Movie Recommending System using Spark
A web platform for recommending movies to users that log in with their Facebook account. They rate movies and receive recommendations based on their activity. They also receive a predicted rating for particular movies.
Technologies used:
- Apache Spark
- Flask - Python based web framework
- PostgreSQL
- React
- jQuery, Ajax
- Bootstrap
Requirements and installation
It is highly recommended to use virtualenv.
Please see requirements.txt. To install these packages, use the following command in a virtualenv.
$ pip install -r requirements.txt
Download Spark v1.6.1 from here.
$ tar -xf <name_of_spark_archive>.tar
Follow instructions from spark-1.6.1/README.md to build and install.
Environment variables in your ~/.bash_profile for OS X or ~/.bashrc for Linux.
export SPARK_HOME=~/path/to/spark-1.6.1
export PYTHONPATH=$SPARK_HOME/python/:$PYTHONPATH
export PYTHONPATH=$SPARK_HOME/python:$SPARK_HOME/pyhon/lib/py4j-0.9-src.zip:$PYTHONPATH
Verify it was successfully installed by running
$ ./bin/pyspark
from spark-1.6.1/
Copy spark-env.sh, spark-defaults.conf and slaves files from spark_utils/ to path/to/spark/conf/.
-
spark-env.sh
- settings regarding the master node, like number of workers if manages, etc.
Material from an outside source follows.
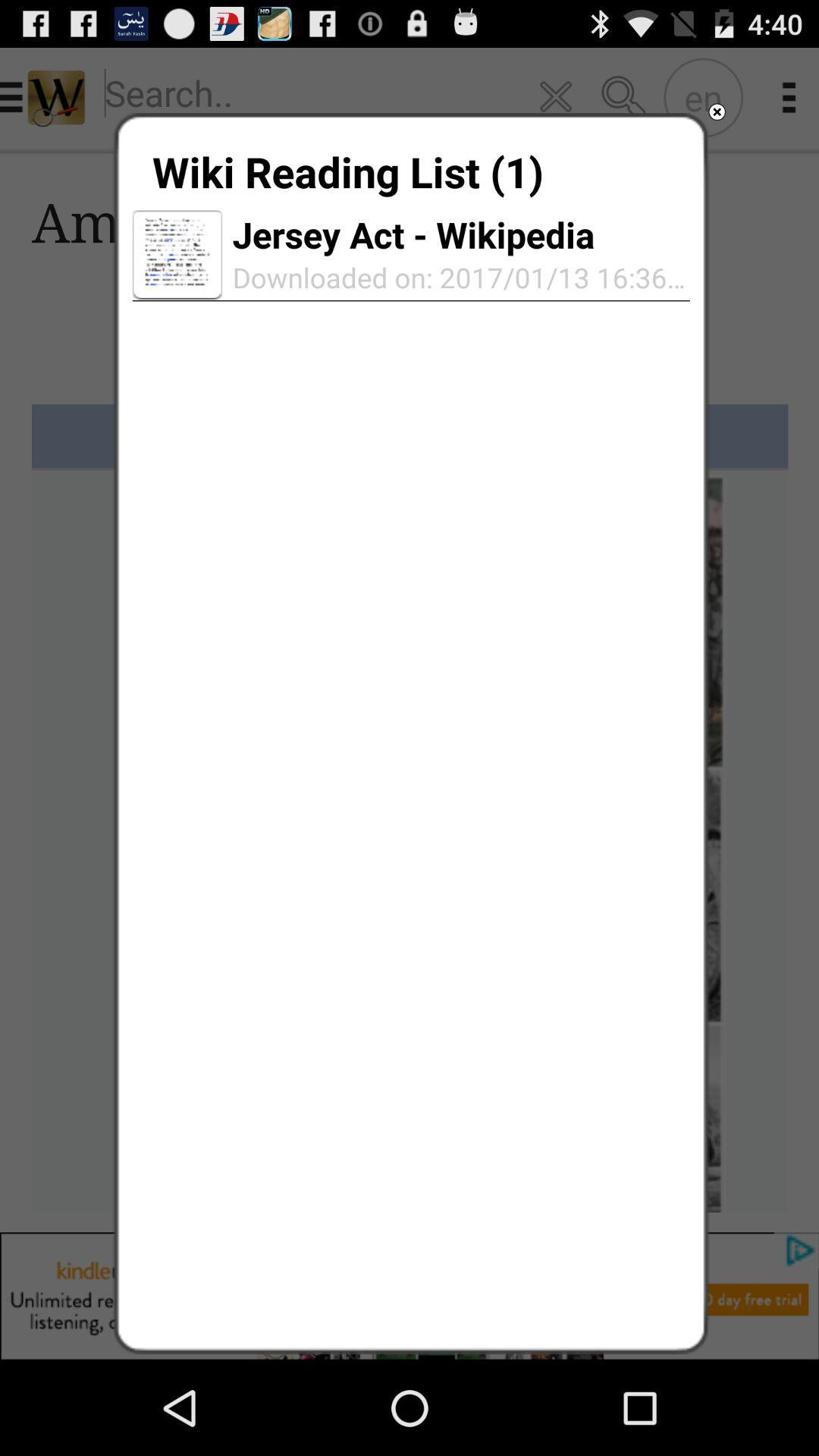 The height and width of the screenshot is (1456, 819). Describe the element at coordinates (413, 234) in the screenshot. I see `jersey act - wikipedia item` at that location.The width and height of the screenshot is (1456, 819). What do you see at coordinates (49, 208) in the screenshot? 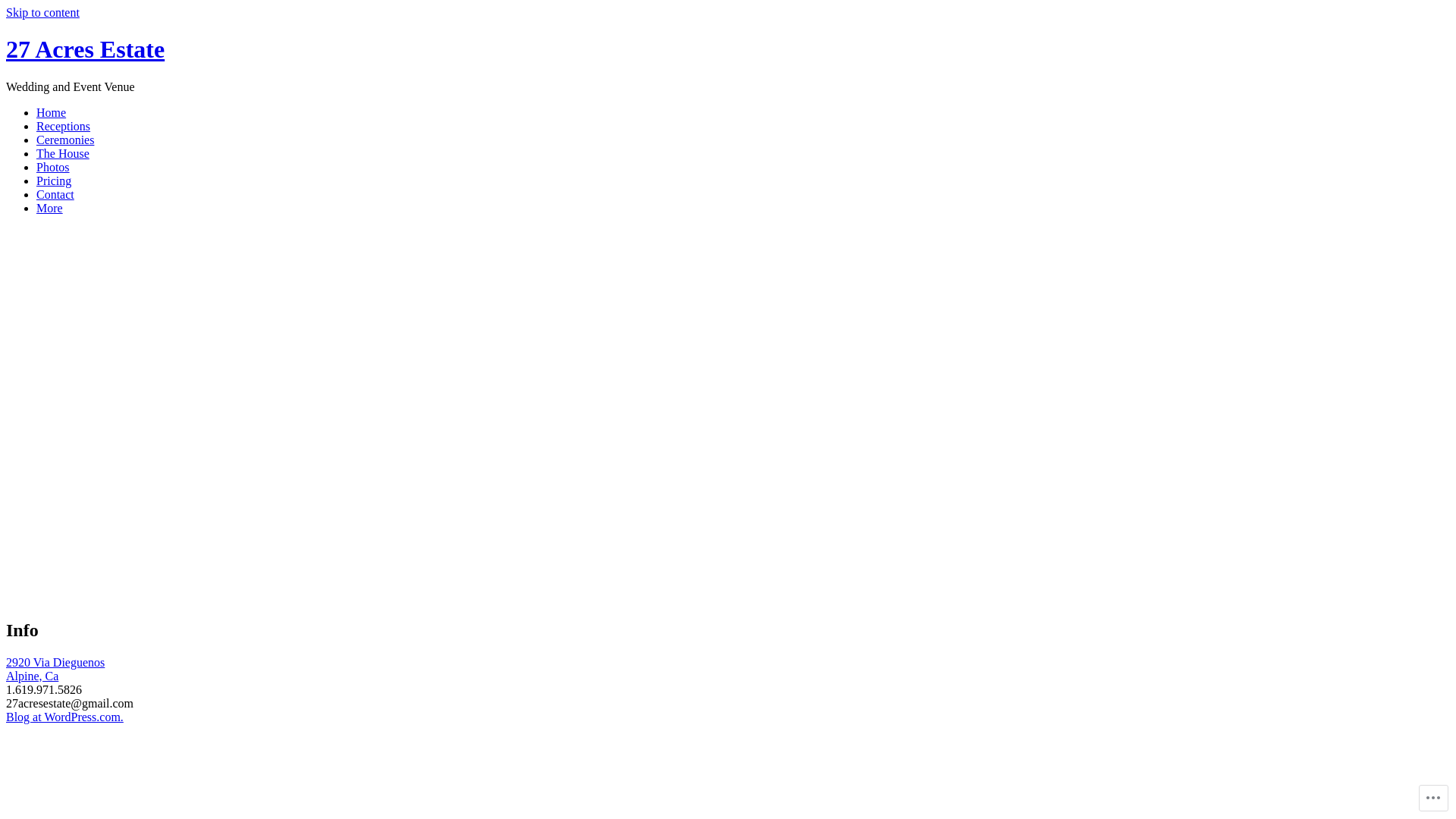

Note: Edit the SCALA_HOME, SPARK_WORKER_DIR environment variables to your local needs.
-
spark-defaults.conf
- settings regarding the workers. Any values specified as flags or in the properties file will be passed on to the application and merged with those specified through SparkConf invocation in the code. Properties set directly on the SparkConf creation, in code, take highest precedence, then flags passed to spark-submit or spark-shell, then options in the spark-defaults.conf file.
-
slaves
- addresses of the workers.
For database we use PostgreSQL. Download and install it from here.
Add the following to ~/.bash_profile
export PATH=$PATH:/Applications/Postgres.app/Contents/Versions/latest/bin
to ~/.bash_profile.
$ which psql
should output like this
/Applications/Postgres.app/Contents/Versions/latest/bin/psql
Create a PostgreSQL database
$ createdb rs
To see the created database, got to Terminal and type "psql", then in the postgres console type "\l", which will list all the databases available, "\connect rs;" to connect to the newly created rs database created above, and "\d" will show the available tables from the connected database.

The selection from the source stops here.